▶ [EXERCISE DESCRIPTION]: Go through the entries and say how many lines contain the string "will". The number is the whole answer.
[Start of Attachment]
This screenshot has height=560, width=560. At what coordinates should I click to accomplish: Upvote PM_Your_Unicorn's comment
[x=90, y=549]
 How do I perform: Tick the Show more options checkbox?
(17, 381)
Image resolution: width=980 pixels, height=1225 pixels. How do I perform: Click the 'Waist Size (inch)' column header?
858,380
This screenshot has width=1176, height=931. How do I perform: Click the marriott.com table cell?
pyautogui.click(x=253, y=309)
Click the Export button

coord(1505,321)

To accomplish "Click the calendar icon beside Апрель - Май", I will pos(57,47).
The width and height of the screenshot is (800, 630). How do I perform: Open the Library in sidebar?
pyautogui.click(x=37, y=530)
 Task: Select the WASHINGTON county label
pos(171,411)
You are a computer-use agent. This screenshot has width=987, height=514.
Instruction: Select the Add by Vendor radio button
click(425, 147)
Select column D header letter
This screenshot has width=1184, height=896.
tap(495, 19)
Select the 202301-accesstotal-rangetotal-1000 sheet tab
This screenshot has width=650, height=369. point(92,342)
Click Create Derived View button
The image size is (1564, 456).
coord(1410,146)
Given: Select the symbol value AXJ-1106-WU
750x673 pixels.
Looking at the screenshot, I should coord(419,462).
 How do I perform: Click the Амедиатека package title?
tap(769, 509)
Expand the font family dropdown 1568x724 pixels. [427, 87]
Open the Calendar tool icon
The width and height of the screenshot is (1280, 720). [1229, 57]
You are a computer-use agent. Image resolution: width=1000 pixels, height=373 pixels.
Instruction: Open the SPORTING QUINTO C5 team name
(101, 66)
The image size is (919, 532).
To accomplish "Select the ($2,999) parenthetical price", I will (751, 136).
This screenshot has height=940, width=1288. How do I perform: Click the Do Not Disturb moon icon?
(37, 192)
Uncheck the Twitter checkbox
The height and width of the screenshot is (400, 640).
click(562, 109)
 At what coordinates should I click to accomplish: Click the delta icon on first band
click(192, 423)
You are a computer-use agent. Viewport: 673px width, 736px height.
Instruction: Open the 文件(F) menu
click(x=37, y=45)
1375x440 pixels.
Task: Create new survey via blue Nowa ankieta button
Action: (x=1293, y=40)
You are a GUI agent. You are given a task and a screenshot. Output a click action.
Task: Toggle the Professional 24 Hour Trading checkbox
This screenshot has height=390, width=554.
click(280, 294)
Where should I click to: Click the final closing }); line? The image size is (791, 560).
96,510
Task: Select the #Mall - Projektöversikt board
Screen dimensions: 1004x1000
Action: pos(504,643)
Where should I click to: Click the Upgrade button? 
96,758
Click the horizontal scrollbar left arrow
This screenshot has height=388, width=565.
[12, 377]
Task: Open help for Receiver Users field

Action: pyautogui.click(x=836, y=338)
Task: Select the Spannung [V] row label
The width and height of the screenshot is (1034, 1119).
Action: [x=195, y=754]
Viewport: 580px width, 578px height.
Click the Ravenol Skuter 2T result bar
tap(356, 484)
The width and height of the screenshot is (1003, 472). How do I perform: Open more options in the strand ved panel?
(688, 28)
[End of Attachment]
▶ [SOLUTION TO THIS EXERCISE]: 2